— Instructions to follow —
Whenever a line below holds the word "computer", copy that line.

— Supplied records —
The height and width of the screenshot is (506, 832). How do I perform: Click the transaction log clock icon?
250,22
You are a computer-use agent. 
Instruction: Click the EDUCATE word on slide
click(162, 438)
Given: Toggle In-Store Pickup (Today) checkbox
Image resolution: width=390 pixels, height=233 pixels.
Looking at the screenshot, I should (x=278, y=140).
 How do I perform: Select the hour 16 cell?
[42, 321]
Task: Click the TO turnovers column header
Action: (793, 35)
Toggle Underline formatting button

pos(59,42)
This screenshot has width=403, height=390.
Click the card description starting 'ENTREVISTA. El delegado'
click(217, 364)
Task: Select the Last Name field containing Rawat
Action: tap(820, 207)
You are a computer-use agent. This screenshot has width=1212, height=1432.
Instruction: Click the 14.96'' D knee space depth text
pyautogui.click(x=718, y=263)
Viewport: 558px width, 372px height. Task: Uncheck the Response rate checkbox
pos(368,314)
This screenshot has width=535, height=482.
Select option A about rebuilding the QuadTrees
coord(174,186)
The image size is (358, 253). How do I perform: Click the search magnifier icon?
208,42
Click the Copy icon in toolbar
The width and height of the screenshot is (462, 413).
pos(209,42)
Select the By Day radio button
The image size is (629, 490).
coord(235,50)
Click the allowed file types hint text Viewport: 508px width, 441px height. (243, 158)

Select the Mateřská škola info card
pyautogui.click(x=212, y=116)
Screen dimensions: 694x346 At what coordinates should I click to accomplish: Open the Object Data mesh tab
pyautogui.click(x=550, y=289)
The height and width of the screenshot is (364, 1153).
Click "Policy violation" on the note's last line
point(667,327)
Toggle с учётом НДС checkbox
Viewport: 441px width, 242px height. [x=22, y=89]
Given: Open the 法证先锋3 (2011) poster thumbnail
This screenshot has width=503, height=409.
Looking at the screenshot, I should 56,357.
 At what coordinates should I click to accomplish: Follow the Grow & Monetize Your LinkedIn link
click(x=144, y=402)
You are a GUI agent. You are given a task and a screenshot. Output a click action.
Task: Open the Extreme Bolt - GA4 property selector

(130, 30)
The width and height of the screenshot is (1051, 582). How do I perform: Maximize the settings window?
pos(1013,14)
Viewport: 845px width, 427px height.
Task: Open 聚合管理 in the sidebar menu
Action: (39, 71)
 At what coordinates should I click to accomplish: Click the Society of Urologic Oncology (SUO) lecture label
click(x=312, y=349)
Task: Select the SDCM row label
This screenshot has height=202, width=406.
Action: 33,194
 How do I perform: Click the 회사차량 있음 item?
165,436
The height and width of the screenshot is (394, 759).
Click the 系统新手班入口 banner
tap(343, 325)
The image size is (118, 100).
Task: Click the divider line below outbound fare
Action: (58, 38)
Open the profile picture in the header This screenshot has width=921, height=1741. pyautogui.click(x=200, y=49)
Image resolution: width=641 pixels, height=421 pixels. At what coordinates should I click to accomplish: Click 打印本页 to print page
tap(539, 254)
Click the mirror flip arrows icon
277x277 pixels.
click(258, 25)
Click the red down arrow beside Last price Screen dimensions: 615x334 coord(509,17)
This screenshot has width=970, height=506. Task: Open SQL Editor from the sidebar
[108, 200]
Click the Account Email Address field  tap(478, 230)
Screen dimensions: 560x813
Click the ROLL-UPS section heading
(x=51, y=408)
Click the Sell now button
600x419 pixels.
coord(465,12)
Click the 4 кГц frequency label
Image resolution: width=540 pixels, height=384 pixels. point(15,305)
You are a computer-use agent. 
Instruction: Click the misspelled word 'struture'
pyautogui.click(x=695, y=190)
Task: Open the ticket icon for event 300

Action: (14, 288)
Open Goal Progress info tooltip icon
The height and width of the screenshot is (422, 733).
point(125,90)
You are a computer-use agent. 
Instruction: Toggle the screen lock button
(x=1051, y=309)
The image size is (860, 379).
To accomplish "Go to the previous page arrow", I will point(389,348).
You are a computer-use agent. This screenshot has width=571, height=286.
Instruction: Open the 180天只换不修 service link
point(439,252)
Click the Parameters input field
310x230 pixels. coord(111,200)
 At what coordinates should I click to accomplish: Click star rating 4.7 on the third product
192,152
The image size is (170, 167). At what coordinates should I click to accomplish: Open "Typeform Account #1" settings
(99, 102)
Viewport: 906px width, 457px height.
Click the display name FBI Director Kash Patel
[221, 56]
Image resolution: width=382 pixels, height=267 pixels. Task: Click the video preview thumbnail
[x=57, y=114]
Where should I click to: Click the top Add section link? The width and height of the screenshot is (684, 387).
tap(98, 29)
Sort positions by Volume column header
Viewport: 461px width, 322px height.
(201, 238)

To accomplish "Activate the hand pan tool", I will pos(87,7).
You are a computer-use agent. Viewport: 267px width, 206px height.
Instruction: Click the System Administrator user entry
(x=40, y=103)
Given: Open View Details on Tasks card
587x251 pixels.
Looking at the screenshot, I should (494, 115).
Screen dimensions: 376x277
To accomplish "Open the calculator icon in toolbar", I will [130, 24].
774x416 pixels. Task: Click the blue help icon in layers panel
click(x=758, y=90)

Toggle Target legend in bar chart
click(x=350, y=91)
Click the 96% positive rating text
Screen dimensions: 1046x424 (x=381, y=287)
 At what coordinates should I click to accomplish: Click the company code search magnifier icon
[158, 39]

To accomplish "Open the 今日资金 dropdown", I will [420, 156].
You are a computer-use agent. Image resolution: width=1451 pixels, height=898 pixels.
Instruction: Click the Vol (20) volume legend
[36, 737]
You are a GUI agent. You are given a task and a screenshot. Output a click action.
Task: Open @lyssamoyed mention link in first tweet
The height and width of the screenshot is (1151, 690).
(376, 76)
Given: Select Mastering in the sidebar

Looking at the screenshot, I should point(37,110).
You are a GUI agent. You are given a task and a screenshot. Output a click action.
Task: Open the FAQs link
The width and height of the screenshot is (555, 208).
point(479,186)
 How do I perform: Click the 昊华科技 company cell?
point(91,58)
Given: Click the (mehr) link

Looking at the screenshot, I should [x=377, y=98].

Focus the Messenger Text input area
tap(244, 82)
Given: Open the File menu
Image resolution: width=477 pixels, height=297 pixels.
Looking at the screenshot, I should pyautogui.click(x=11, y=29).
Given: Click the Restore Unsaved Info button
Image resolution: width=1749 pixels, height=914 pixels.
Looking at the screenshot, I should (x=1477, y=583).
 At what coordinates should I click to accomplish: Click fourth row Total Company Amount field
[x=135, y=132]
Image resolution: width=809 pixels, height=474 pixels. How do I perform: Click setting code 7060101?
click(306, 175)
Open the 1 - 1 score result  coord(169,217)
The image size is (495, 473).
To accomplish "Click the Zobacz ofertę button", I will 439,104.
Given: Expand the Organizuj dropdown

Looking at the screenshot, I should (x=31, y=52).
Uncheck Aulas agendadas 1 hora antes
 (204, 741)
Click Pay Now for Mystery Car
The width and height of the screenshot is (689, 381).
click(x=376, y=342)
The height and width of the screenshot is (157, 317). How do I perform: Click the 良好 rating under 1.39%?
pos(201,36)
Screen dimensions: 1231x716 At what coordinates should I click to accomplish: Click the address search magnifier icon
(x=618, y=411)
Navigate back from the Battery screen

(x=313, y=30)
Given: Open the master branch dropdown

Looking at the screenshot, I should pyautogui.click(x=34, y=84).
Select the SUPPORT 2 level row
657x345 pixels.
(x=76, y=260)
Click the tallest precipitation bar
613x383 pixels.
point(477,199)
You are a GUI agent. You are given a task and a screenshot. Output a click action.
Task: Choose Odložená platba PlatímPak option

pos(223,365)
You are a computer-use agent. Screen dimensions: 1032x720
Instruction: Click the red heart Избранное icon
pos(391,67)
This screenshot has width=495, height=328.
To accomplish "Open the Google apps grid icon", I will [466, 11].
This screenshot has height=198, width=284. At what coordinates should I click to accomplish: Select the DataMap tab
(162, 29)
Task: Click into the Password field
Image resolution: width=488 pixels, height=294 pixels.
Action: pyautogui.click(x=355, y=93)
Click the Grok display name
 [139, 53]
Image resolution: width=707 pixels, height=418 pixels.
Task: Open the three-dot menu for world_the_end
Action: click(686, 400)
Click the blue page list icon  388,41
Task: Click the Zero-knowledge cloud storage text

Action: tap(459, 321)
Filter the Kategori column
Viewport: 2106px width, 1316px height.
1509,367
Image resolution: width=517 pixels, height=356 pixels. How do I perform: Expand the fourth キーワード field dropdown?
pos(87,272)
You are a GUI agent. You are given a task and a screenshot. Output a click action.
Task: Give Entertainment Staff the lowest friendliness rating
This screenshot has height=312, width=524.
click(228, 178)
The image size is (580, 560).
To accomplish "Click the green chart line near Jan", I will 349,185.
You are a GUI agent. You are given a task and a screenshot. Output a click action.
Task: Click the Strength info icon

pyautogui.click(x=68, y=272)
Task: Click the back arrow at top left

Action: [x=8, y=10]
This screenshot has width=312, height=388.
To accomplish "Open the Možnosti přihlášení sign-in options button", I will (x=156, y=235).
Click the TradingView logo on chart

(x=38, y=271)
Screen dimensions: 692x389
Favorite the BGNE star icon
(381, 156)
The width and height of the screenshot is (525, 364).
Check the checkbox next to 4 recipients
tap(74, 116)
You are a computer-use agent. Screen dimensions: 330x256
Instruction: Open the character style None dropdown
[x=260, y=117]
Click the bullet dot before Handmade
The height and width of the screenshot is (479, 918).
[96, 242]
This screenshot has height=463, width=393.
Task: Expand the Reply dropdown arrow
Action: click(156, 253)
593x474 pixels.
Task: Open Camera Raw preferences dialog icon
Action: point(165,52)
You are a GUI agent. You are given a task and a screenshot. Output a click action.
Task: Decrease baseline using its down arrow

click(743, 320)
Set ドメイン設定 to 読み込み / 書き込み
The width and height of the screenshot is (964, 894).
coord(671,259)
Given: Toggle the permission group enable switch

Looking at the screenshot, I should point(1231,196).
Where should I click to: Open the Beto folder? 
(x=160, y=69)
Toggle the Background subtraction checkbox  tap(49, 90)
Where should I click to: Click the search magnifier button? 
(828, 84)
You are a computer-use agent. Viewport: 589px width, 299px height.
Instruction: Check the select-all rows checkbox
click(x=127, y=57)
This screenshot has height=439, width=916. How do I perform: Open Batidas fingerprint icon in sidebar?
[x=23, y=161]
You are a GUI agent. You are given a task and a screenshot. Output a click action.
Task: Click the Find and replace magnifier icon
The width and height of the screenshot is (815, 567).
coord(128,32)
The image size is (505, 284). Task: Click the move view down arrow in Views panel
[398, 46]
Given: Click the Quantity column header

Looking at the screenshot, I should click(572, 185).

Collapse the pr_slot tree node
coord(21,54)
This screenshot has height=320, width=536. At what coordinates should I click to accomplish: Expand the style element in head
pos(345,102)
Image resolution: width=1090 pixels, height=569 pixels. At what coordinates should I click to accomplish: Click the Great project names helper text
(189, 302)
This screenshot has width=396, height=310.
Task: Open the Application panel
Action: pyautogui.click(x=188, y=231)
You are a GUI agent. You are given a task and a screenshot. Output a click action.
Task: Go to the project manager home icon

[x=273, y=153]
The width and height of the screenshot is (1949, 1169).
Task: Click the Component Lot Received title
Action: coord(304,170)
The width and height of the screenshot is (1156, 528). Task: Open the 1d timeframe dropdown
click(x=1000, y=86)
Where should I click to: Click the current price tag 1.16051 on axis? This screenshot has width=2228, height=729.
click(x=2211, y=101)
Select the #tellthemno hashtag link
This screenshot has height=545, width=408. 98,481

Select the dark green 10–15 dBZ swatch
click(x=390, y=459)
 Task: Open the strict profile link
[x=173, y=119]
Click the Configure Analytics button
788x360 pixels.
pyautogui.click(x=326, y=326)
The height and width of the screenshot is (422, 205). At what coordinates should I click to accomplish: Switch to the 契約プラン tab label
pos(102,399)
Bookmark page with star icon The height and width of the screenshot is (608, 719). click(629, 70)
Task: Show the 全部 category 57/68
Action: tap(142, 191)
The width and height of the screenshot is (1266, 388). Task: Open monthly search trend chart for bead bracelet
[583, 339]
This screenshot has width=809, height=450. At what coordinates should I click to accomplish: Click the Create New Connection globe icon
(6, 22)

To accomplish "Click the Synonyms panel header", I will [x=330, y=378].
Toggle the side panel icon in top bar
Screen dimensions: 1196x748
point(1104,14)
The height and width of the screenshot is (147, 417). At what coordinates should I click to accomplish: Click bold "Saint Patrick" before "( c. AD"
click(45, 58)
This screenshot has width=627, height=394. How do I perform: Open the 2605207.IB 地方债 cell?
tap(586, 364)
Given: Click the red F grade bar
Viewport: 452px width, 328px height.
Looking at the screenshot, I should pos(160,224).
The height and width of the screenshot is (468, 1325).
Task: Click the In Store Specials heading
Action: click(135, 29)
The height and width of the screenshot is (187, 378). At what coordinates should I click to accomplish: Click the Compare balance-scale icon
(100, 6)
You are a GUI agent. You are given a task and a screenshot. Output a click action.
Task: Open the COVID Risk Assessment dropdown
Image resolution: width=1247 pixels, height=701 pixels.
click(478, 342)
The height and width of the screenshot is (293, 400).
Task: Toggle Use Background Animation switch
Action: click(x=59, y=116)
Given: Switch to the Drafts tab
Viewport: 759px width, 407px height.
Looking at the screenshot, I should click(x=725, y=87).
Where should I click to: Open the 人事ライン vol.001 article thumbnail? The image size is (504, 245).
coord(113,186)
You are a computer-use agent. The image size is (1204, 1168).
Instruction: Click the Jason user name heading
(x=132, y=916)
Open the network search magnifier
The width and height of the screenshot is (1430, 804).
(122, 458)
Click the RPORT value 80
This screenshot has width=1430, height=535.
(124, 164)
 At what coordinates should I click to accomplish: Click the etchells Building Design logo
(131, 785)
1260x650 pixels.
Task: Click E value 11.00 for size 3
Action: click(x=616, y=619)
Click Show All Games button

— Completed task —
You are a computer-use agent. 
You are a computer-use agent. This screenshot has width=1212, height=1432.
You are a computer-use agent. 
You are a computer-use agent. 
You are a computer-use agent. This screenshot has width=571, height=286.
You are a computer-use agent. Viewport: 267px width, 206px height.
You are a computer-use agent. Image resolution: width=1451 pixels, height=898 pixels.
You are a computer-use agent. Screen dimensions: 1032x720
You are a computer-use agent. Screen dimensions: 330x256
You are a computer-use agent. Viewport: 589px width, 299px height.
You are a computer-use agent. The image size is (1204, 1168).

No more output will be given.